Buena parte de las verdades de Plinio sobrevivieron, entre otras cosas, porque en la Edad Media se aceptaban a pies juntillas los postulados de los antiguos: es el llamado principio de autoridad, por el cual ciertas figuras merecen más crédito, merced a su reconocida sabiduría en un campo. Entre otras cosas, esta creencia se debía a que la primacía de la iglesia cristiana se basaba y se basa en este mismo supuesto: no puedes poner en duda lo que dice el Papa, ya que sus dogmas los revela Dios. Así, durante siglos, las verdades fundamentales fueron las de Platón y las de Aristóteles, los cuales habían sido señalados (y ubicados en un pedestal), en el mapa del cristianismo, gracias a la influencia de Santo Tomás de Aquino y San Agustín de Hipona. Sin embargo, la llegada del Renacimiento supuso un cambio de perspectiva, y surgieron nuevas formas de adquirir conocimiento: el empirismo, por el cual debíamos basarnos en el ensayo y error -así como en la observación directa- para adquirir un saber más valioso que el de los libros; o el método científico, que exige someter a escrutinio una hipótesis antes de aceptarla como cierta. El principio de autoridad todavía persiste, sin duda, sobre todo en aquellos campos que no podemos dominar (el saber humano es limitado, y el conocimiento extenso), o cuando comprobar los hechos por nosotros mismos resulta agotador, y hasta técnicamente imposible. Sin embargo, en nuestra sociedad, siempre se aceptará como más válido aquel conocimiento que proviene de la experiencia de primera mano, antes que una referencia aceptada sin cuestión.
No obstante, como en todos los aspectos de la vida, el equilibrio perfecto entre estas opciones nunca estará disponible. Y ahí es cuando surgen los dramas. Solemos decir que el poder de la ciencia consiste en que no confiere verdades absolutas e incuestionables, sino que te proporciona pruebas a partir de las cuales tú mismo puedes deducir sus leyes. Pero esta sistemática posee varios inconvenientes: lo primero, que las afirmaciones en ciencia suelen ser siempre perecederas, con un porcentaje de error (los científicos solemos decir, medio en broma medio en serio, que toda verdad lo es sólo con un 95% de probabilidad), expuestas a modificarse en mayor o menor medida según los nuevos descubrimientos. El segundo problema es que, conforme la ciencia se hace más compleja, se hace proporcionalmente más difícil exponer de manera sencilla sus demostraciones (¿cuántos fósiles necesitas ver y tocar para creer en la teoría de la evolución?), así que llega un momento en que tienes que volver al principio de autoridad: fiarte de científicos que llevan investigando mucho tiempo su campo de estudio. El dilema aquí reside en cuando llega un antivacunas, un creacionista o un negacionista y te cuelga un vídeo delante: "aquí tengo esta persona que dice lo contrario". Este último puede ser alguien sin ninguna experiencia en el tema, o quizás un supuesto experto, pero que ha decidido obviar el método científico (o directamente, mentir) para conseguir dinero o más followers. Ante estas dicotomías, es fácil para el público general sentirse perdido, y muy complicado para el científico hacerse entender. No se le exige ya sólo tiempo para defender sus afirmaciones, sino que también necesita, por parte de quien escucha, un espíritu crítico y escéptico que no funcione en una sola dirección. Además de, por supuesto, aplicar un principio de autoridad que esté basado en una buena brújula, para no depender del primer idiota que pretenda estafarnos. Como veis, este debate que empieza por Heródoto y Plinio se halla de plena actualidad: y sin duda es una cuestión recurrente que volverá a discutirse, con cierta periodicidad, a lo largo de los siglos.
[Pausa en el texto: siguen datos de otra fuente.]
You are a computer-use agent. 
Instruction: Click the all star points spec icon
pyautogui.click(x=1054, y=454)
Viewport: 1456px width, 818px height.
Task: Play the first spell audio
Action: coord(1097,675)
Hay un detalle adicional que tengo que comentar sobre esta pequeña crónica. Escribir por placer (y no por dinero, o con jefes ante los que responder) tiene la ventaja de que, hasta cierto punto, puedes profundizar lo que te apetezca en los temas. Personalmente, no me he atrevido a leer toda la obra de Plinio o Herodoto: es demasiado extensa, tengo demasiadas lecturas pendientes (por obligación y por placer) y, si me pusiera a ello, seguramente este artículo no se hubiera terminado nunca. Pero me he aprovechado de largos y amenos diálogos, muchos de ellos a través de posts y comentarios en Twitter o Facebook (gracias especiales a @TiberioGraco6 y a sus amigos y seguidores), de personas que han ido comentando sus experiencias con estas lecturas, y de los que me he fiado como lo haría de artículos, libros o alegatos de expertos, cosa que por lo común no suelo hacer. Al aceptar estos testimonios, sin duda he cometido los mismos errores que algunos autores antiguos: fiarme de las fuentes secundarias antes que observar las cosas por mí mismo. Pero mientras redacto estas líneas, medito: ¡qué diablos!, ¿no es éste el mejor homenaje que podría rendirles a aquellos cronistas? Así que ya sabéis, si hay algo que haya escrito por aquí que nos os cuadre, no os fiéis y comparadlo con vuestros propios ojos: no sea que yo también os esté dando gato por liebre. Nos vemos, nos leemos. Un saludo.